Last week on World Menopause Day I was starkly reminded of my own experience of severe menopause symptoms last year. Everyone’s menopause journey is different. Unfortunately, I was totally unaware that I had started menopause, partly due to being only 40 and just having had a baby.

Being completely unaware about menopause at the time, I just made excuses for the pain – the anxiety, the exhaustion, the brain fog, the lack of sex-drive, – due to being a “geriatric” single Mum (according to the NHS!) of a baby and a teenager, as well as having a full-on 24/7 job.

Until I started playing ladies cricket late last summer, I had never talked about menopause with anyone, but during car journeys with my teammates around South Wales East in winter last year, my teammates would talk about their experiences and it opened my eyes to the idea that perhaps menopause was what I was experiencing.

The symptoms that I had experienced over the past three years, but had brushed off as other things, escalated at the end of last summer into high levels of exhaustion, brain fog, and flushes – and the pain was on a new level.

It went from a dull ache in my bones to intense agony by Christmas, when I was convinced that I had bone cancer, resulting in me having morbid conversations with my children, convinced this was the end for me, as I lay unable to move on my bed.

Luckily, after seeing a new GP, when describing the pain, I asked if menopause could be a possibility? She thought it unlikely, due to my age and severity of symptoms, but she asked when my mum became menopausal, and following an insightful phone call, coupled with blood test results, it became clear I did have full-on menopause.

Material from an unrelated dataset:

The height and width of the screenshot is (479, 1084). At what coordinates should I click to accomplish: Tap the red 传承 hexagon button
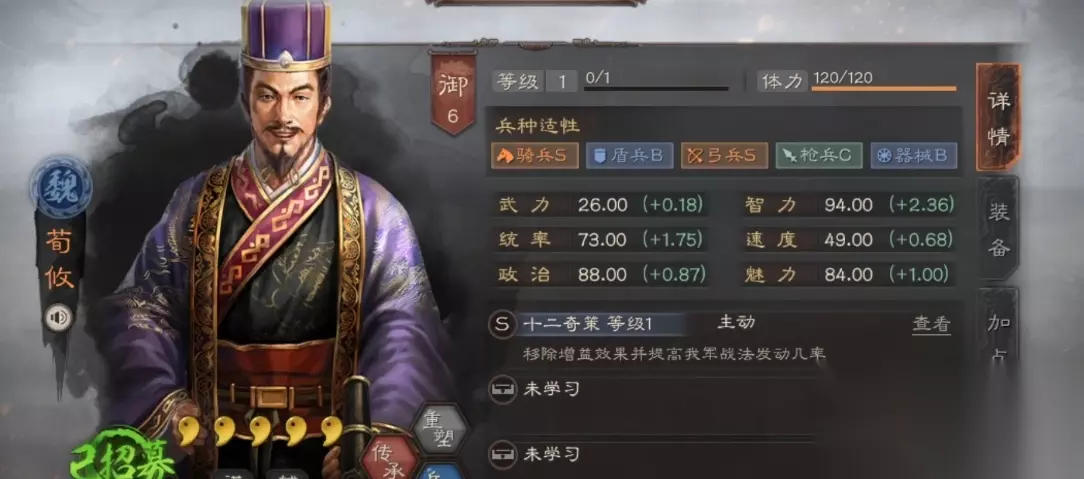tap(389, 458)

I had to put an oestrogen patch on straight away, and soon after, I felt like a dead flower that was coming back to life. My pain subsided, my brain felt clearer, and my energy changed, like magic.

I am so reliant on these patches and pills now, to just function normally, it is a great concern that HRT is in short supply, but I will continue to urge both governments to try to rectify this for the many women out there in the same position as me. I would strongly urge every woman to ask their mothers about their experience, so that you are aware and can start to prepare for menopause.

Much more needs to be done to raise awareness of menopause symptoms, to help women and educate workplaces on how to support their workers and to upskill doctors on how to recognise symptoms.

I hope that my story will help play a small part in raising awareness and make women start to ask questions to friends, family, doctors and workplaces across Wales. No woman should have to suffer in silence. Start talking today. It’s time to normalise something that 50 per cent of our population has to deal with.